**YOUR GOAL**
Which lines of the records below contain the string "green"? Report each of them.

**Stored dataset items**

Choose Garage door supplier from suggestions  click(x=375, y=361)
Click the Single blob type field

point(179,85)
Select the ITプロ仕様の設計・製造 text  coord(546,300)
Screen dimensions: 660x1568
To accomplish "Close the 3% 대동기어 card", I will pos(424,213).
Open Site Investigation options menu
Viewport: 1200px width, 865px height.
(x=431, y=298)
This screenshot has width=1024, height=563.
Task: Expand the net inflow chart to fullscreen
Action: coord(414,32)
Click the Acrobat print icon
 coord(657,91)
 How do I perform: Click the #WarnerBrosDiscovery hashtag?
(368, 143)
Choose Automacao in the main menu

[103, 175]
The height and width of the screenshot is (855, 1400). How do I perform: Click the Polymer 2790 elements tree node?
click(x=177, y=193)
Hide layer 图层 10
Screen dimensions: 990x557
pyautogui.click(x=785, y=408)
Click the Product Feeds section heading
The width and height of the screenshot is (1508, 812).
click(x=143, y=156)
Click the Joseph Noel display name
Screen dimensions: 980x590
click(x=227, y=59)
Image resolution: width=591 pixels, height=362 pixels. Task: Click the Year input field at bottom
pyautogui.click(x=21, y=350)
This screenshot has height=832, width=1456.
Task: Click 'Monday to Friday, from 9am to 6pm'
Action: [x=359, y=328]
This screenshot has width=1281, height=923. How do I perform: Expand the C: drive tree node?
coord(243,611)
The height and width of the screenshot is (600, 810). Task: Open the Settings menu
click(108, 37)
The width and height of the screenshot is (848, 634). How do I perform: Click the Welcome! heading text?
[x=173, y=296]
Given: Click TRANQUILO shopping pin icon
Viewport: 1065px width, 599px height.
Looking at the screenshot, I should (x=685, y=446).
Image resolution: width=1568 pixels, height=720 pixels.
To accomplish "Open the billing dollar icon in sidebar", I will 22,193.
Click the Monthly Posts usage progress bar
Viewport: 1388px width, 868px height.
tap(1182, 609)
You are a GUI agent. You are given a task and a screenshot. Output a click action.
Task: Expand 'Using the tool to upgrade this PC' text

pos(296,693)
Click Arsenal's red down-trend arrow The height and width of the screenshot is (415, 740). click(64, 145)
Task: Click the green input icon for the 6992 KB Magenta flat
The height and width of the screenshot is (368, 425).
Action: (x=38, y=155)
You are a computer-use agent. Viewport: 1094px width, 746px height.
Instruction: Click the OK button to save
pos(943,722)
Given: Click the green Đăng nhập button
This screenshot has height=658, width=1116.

**ANSWER SECTION**
Task: Click the green input icon for the 6992 KB Magenta flat
Given: Click the green Đăng nhập button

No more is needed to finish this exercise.